Still, rents in the core and premium segment are likely to be “range bound and recover more meaningfully in the latter part of the year” along with an anticipated improvement in the economy, Colliers said. Singapore’s economy is forecast to grow by 2.4 per cent this year, rising significantly from the 1.1 per cent expansion seen in 2023, according to the monetary authorities.

According to Savills, premium office rents in the first quarter were unchanged at S$9.65 per sq ft compared to the preceding three months. On an annual basis, they rose by 0.94 per cent.

In the high-end category, the vacancy rate improved to 6.1 per cent from 6.5 per cent on a quarterly basis, but was only marginally better than the 6.2 per cent recorded 12 months ago.

“We are expecting grade A [central business district] office rents to come off 2 per cent to 3 per cent year-on-year by end-2024,” said Alan Cheong, executive director, research and consultancy, Savills in Singapore, in an emailed response to questions.

“The declines will be concentrated in the lower tier of grade A buildings whilst the top end of the spectrum or what we label as grade AAA buildings will hold firm.”

Looking further ahead, Cheong predicts that the performance of the office property market will be driven by the “next industrial revolution, one that is expected to embed artificial generative intelligence (AGI) into work processes.”

“If AGI leads to significantly lower overall net manpower requirements, plus the ability to offshore more functions, then the impact on office demand will be negative,” he said.

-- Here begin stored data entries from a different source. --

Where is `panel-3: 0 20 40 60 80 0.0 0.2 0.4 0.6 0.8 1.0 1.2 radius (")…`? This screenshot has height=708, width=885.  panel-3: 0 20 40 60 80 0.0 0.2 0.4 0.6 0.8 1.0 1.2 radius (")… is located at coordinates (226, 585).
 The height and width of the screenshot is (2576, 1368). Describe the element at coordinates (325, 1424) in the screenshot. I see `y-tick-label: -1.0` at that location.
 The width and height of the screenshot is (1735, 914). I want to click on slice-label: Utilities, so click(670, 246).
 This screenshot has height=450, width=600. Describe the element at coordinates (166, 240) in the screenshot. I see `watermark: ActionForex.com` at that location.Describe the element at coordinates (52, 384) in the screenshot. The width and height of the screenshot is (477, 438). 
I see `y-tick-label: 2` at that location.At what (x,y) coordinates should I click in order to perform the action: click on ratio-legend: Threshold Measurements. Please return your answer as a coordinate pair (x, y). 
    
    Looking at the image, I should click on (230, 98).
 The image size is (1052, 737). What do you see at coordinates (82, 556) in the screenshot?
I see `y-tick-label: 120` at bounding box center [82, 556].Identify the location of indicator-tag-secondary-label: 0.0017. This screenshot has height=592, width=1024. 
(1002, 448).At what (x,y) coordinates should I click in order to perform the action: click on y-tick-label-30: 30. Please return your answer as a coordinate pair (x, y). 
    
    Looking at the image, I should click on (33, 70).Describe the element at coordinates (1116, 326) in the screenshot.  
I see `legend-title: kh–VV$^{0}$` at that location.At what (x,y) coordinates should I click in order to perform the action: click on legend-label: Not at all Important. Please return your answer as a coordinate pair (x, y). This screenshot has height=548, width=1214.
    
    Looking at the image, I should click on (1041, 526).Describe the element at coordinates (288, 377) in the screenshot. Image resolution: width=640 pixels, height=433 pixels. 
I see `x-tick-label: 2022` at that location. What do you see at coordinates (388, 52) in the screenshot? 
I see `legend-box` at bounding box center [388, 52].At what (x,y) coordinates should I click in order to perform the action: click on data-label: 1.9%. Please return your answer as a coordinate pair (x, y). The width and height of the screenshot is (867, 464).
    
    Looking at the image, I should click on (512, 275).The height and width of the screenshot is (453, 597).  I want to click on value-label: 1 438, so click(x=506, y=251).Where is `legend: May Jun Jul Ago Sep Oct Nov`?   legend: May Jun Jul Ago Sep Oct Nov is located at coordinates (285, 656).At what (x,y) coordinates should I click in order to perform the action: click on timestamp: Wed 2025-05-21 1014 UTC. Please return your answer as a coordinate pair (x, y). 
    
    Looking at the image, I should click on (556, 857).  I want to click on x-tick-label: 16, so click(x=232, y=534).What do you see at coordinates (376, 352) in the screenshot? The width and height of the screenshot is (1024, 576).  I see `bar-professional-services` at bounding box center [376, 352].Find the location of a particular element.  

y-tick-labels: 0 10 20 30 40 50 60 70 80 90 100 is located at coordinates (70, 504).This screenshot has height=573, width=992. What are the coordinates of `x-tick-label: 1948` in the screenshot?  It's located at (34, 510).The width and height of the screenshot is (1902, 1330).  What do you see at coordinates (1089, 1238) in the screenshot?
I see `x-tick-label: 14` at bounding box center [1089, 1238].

“At this juncture, the next generation of hardware for AGI has only just been rolled out, and it will take some quarters for the big software companies to build on these new chipsets before showcasing their services to end users such as banks, manufacturing companies, call service centres, media and shipping, among others.”

In the meantime, landlords “remain smug on rents” as many large companies had signed long leases that are not due for renewal until late this year at the earliest, Cheong said. The limited supply of prime office spaces as well as a lack of budgets for fit-outs – getting the interior ready for occupation – are also holding tenants captive in their current premises.